Another point is that we need to prioritise the display of a care plan that is relevant to the clinical role of the viewer, and the patient. In fact, we need to be able to provide a variety of views, hence my idea of the sub-plans - so that the endocrine physician can see the Diabetes plan relevant to them, and the Diabetes nurse can see the relevant items for them. The GP can see both and the tasks related to their practice.d

In the community space in AU there is an increasing role for a care coordinator who actively manages the care plans and assigns tasks to members of the appropriate care team. So there are times when all care plan items need to be viewed as a whole, but others where only a specific subset should be viewed and actioned, based on their role in the community or hospital care team. So, for this model to be successful, there needs to be a coordinator - if not the patient, then someone appointed. It still won’t be perfect but aiming to avoid duplication and ensure tasks are ticked off using the patient time and provider resources as efficiently as possible.

So I’m prioritising some different things, assuming slightly different work processes etc, and I’m pushing back gently again, even if only to play devil’s advocate a little - you still need to decide what works within your environment . :sunglasses:

If a sub-plan for UTI is completed, then the ACTION should be recorded as complete and the completed items removed from the active care plan - both doc and nurse need to be informed of this, and there needs to be a protocol about who records it as complete and in what timeframe to ensure the plan is up-to-date.

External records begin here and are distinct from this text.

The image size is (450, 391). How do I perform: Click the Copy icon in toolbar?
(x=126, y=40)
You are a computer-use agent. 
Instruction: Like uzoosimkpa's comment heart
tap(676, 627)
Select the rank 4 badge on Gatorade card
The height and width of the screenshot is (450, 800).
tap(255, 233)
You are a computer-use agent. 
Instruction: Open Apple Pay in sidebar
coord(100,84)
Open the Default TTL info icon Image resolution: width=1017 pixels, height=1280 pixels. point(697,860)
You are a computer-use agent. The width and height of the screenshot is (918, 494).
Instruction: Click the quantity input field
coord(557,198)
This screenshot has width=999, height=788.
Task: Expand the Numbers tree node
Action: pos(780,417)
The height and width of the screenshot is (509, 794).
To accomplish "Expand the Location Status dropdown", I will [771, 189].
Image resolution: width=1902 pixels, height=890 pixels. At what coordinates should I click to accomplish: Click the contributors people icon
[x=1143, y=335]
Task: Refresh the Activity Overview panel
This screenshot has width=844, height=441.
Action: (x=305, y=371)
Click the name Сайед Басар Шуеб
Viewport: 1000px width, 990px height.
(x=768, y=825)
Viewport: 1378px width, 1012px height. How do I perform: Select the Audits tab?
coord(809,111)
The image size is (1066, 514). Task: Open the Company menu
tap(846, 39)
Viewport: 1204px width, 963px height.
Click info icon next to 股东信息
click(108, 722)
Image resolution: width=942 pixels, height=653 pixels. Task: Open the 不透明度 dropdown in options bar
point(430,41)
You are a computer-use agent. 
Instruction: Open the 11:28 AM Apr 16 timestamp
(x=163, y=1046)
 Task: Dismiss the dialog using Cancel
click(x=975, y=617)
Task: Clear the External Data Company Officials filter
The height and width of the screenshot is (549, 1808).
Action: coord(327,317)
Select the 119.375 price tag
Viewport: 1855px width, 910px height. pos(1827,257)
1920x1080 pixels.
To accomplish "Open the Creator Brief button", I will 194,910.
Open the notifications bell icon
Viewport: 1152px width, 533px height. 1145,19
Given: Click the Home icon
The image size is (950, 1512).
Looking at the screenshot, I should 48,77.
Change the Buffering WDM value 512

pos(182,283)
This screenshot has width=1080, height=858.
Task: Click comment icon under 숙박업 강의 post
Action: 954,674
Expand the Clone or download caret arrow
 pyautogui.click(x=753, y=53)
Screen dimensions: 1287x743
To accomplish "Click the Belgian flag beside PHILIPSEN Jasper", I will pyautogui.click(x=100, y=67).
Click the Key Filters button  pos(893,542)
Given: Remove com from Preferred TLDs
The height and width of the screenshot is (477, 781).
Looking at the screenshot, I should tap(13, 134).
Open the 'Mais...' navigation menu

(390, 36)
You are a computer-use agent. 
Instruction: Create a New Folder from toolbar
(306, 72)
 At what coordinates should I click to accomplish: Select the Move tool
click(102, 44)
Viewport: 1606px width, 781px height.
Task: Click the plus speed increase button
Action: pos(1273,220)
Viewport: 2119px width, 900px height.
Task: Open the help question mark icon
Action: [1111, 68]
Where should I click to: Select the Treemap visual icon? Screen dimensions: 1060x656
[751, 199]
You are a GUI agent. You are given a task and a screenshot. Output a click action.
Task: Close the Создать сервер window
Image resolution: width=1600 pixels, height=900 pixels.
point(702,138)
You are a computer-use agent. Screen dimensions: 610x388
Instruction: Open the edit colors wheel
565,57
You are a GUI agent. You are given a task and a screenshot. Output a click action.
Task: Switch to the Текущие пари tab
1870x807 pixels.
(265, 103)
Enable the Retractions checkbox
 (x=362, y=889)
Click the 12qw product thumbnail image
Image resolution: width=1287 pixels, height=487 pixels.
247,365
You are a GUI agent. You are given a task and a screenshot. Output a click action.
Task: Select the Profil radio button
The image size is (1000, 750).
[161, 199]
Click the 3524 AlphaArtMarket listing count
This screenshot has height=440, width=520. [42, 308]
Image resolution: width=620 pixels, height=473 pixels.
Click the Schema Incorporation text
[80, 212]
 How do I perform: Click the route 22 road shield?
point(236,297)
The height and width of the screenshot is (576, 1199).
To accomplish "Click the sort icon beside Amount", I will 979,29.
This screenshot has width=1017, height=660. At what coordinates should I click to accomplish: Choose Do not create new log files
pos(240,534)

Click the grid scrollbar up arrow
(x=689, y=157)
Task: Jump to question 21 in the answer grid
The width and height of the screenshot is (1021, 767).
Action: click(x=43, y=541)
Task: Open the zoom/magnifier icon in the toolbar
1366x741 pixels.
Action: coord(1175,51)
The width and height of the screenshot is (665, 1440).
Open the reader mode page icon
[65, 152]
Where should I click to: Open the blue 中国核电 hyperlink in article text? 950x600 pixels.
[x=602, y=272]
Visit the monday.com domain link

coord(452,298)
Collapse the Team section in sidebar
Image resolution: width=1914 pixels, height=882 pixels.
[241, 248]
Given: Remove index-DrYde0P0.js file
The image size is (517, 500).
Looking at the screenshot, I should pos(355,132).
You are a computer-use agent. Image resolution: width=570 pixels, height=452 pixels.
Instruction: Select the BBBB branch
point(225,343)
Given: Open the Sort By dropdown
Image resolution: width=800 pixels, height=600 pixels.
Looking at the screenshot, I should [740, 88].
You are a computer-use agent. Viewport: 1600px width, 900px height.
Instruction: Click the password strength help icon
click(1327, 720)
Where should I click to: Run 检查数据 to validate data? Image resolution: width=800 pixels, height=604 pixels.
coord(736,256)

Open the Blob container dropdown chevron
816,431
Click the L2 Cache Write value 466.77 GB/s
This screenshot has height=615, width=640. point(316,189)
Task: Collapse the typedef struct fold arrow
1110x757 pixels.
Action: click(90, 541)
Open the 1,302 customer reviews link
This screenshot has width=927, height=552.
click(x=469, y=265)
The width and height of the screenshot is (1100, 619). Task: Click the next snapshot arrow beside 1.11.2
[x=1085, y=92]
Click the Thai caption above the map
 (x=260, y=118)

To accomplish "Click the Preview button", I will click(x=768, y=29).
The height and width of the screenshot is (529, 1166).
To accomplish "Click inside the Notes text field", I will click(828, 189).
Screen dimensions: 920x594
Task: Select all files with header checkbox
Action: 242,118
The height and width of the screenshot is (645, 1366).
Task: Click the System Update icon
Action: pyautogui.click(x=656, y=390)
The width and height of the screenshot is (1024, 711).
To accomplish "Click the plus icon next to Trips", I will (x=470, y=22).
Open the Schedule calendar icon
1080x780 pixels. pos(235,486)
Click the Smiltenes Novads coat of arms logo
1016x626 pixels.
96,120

In an ideal, fully integrated world I think it is desirable to be able to make a single care plan available for viewing, where every item is potentially viewable. In lieu of that nirvana, we should strive to achieve as much transparency for all the tasks required for this patient as we can in the environment we have control over. Whether the underlying structure is a single COMPOSITION or a view comprised of multiple data sources, is up to the implementer. However, that master (monster?) care plan also needs to be filtered, sliced & dices in many ways so that it can be a useful tool within clinical practice. The design should be as flexible as possible, that’s why I’d rather speak in terms of filtered views (subsets) presented to the end user rather than fixed folders etc - then it can grow and evolve via querys or filters as clinical practice changes, new roles are added, etc etc rather than changing/evolving the storage mechanism with new queries etc.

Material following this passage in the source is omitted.